Financial用語

銀行の窓口販売、金融商品仲介業【金融用語 金融機関編】

Financial用語
銀行の窓口販売
概要
銀行の窓口で、主に個人向けとして債券、投資信託、保険など従来は取り扱えなかった金融商品を販売すること。
解説
従来、銀行の収益源は、固有業務と付随業務が中心で、預金と融資の利ザヤや為替交換手数料などでした。経済構造の変化や金融ビッグバンを背景に銀行融資や預金の低迷が懸念されると、金融庁は銀行救済策として、証券分野や保険分野への参入を認めるようになりました。証券分野では、1997年、銀行店舗の一部を証券会社に貸して証券業務を展開、翌1998年には投資信託の銀行本体での窓口販売が解禁されました。保険商品は、2001年に長期火災保険や海外旅行の傷害保険などの銀行窓口での販売が解禁されました。翌2002年には個人年金保険などが、そして2007年には募集代理店という位置付けで保険商品が全面解禁されました。
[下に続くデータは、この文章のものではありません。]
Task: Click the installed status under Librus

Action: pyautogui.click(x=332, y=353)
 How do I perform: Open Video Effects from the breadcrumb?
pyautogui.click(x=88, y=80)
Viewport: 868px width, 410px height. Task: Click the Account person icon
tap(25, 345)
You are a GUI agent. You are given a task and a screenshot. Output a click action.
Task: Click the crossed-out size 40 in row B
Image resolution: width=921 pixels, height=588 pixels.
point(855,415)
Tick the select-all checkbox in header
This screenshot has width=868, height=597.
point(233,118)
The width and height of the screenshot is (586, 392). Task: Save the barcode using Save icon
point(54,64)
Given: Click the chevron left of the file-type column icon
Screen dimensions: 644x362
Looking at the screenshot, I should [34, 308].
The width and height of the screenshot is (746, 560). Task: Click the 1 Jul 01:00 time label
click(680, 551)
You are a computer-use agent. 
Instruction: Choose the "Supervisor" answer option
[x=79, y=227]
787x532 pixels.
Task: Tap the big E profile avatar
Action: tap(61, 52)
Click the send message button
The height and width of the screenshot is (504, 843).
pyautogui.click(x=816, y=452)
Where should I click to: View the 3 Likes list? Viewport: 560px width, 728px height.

銀行は顧客と保険会社が結ぶ保険契約の媒介をするだけです。窓口販売の手数料は、今や銀行の貴重な収益源となっています。
Financial用語
金融商品仲介業
概要
金融商品取引法に基づいて、証券会社等の委託を受けて有価証券の売買などの証券取引の媒介を業務として行うこと。
解説
金融商品仲介業は、内閣総理大臣の登録を受けた者が証券会社等と顧客の取引を仲介(媒介)する業務です。有価証券売買のコンサルティングなどを行い、取引契約を証券会社等に取り次ぎます。金融商品の仲介は、銀行の窓口販売とは異なります。銀行などの金融商品仲介業者は、証券会社等の委託を受けて顧客と証券会社の取引を仲介します。対象になるのは、株式や社債、外国債券などの有価証券の売買の媒介、有価証券の募集や売出などです。銀行は、1975年の国債大量発行をきっかけに、1983年に国債の募集で証券業務に参入、公社債中心に証券業務を拡大しました。金融の規制緩和が加速、2004年の証券取引法改正で銀行の証券仲介業が認められ、現行の金融商品取引法では金融商品仲介業に改称されました。